Wouldn't this suggest that dog owners' houses would be fouled indoors rather often. I'm not aware that happens. I may be wrong, but I understood that one of the purposes of taking your dog for a walk was to encourage/enable it to poo. A suggestion, admittedly only for those dog owners with gardens, would be to make sure the first part of each walk, up to the moment of poo-ing, was in their own garden.

I, perhaps rashly, challenged a dog owner once on why they didn't make sure their dog did the business in their own garden. The response was along the lines of "you wouldn't want that in your garden, would you?" 

Martin

1
 JoshOvki 05 Apr 2022
In reply to Martin Hore:

Well yes if you don't let your dog out, it will go on the floor in the house. My dog will let me know that he needs out, generally standing by the door whining, if I don't hear he will bark to let me know its urgent.

He knows that outside is the place to poo/pee, so that is where he goes, he doesn't tell the difference between one bit of grass or another. Sometimes he will go in the garden before a walk, and then again part way around the walk. Also if you do somehow train them only go in the garden what happens if you go on holiday, no having a poo for a week? Doesn't matter if its in your own garden or somewhere else, bag it and bin it, it isn't hard and doesn't affect anyone else that way

In reply to 65:

> and left it on the bonnet of the owners car.
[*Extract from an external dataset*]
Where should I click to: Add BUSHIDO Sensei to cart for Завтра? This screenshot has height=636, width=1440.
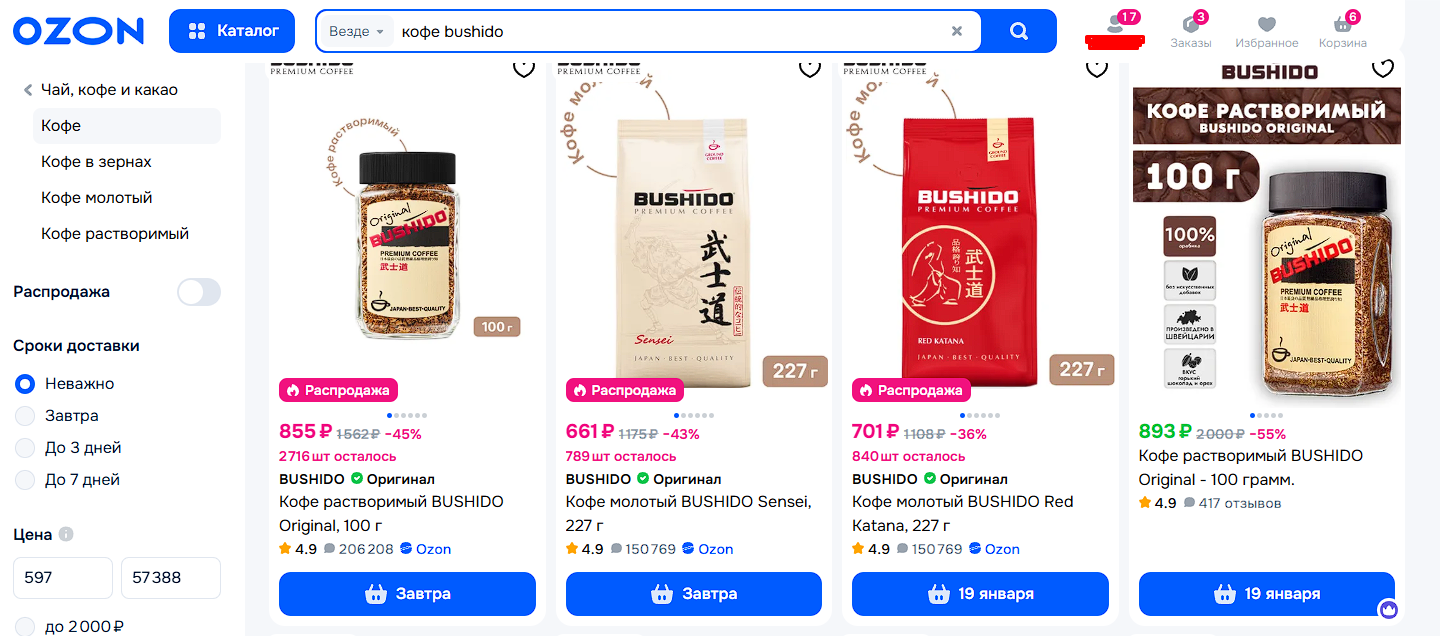coord(694,594)
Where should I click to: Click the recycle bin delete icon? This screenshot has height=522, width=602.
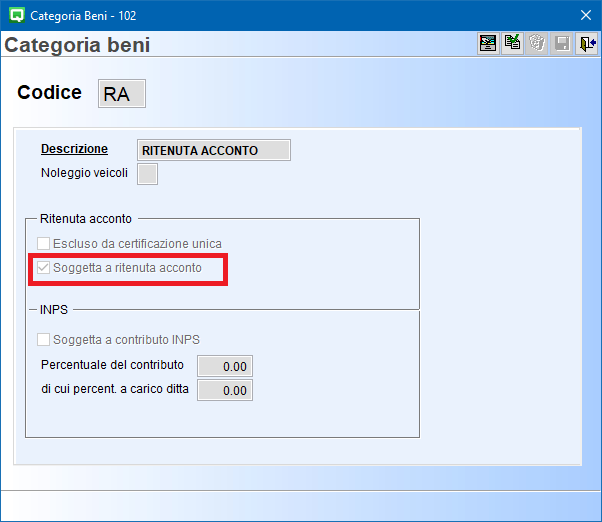click(537, 44)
Air intake would have been better...

In reply to paul_the_northerner:

> A few of my workmates who walk their dog from work bag the poop and hang it up to get on the way back to save carrying it on the walk.
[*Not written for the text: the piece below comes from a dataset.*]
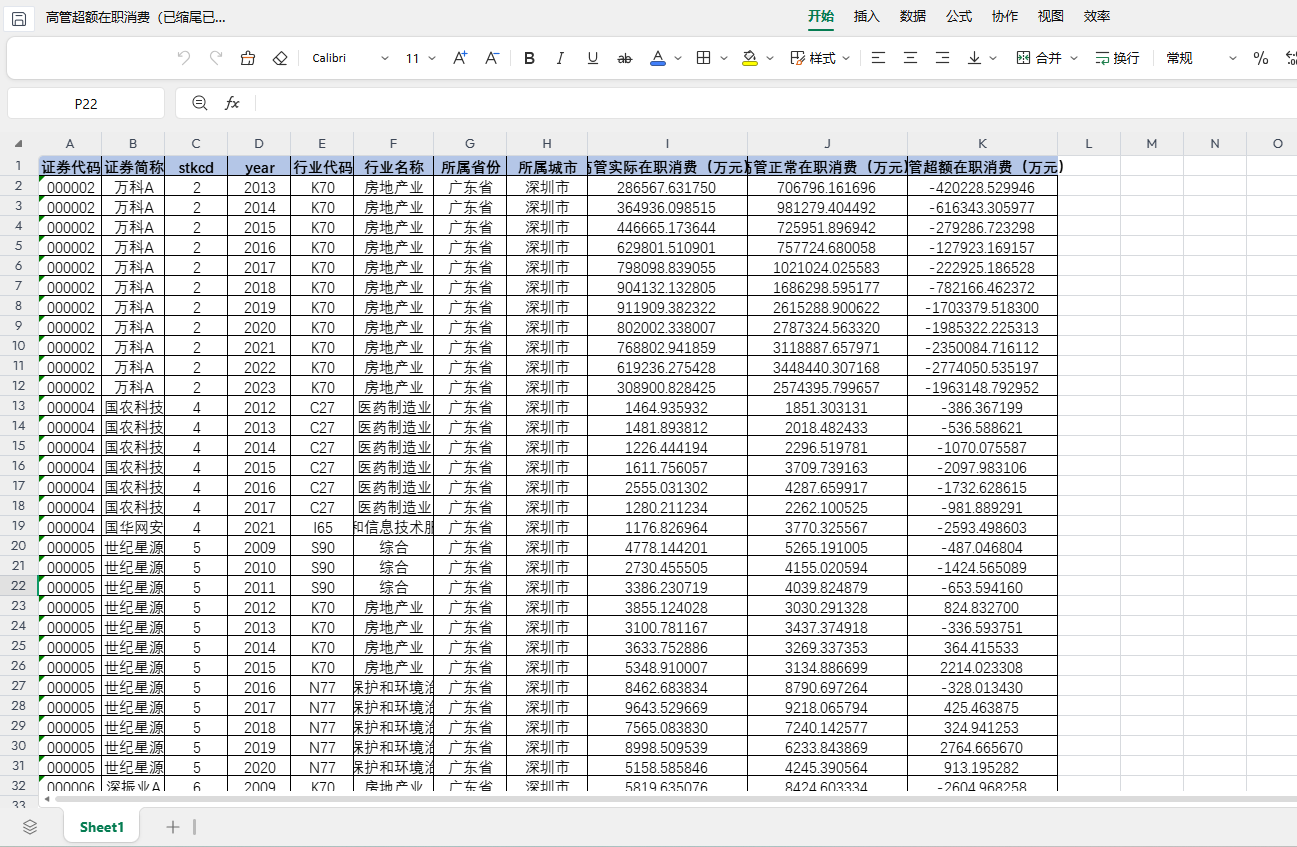Toggle underline formatting
The image size is (1297, 847).
click(x=593, y=58)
Frankly, I think this is bollocks. There are far too many bags festooning trees for them to be explained by 'the forgetful'.

 kipper12 05 Apr 2022
In reply to Martin Hore:

I don’t have a garden, maybe I can teach my hound to poo out of my 1st floor window.  A neat trick 

 65 05 Apr 2022
In reply to captain paranoia:

> > and left it on the bonnet of the owners car.

> Air intake would have been better...

I thought about it.

 Ridge 05 Apr 2022
In reply to Martin Hore:

> A suggestion, admittedly only for those dog owners with gardens, would be to make sure the first part of each walk, up to the moment of poo-ing, was in their own garden.

Problem is, my dog's a tw*t. Once he figures out that's my plan, he will devote his life to sabotaging it.

 girlymonkey 05 Apr 2022
In reply to Martin Hore:

> Wouldn't this suggest that dog owners' houses would be fouled indoors rather often. I'm not aware that happens. I may be wrong, but I understood that one of the purposes of taking your dog for a walk was to encourage/enable it to poo. A suggestion, admittedly only for those dog owners with gardens, would be to make sure the first part of each walk, up to the moment of poo-ing, was in their own garden.

> I, perhaps rashly, challenged a dog owner once on why they didn't make sure their dog did the business in their own garden. The response was along the lines of "you wouldn't want that in your garden, would you?" 

> Martin

One of mine will do everything to avoid pooing in the garden! We can go just outside the back gate and he is happy to poo, but not in the garden!

 Dax H 06 Apr 2022
In reply to Godwin:

I think it's exactly this, it's very obvious when a dog is capping and can take a while so they pick it up because someone is bound to have seen. Only takes a fraction of a second to launch the bag in to a bush when no one is about though.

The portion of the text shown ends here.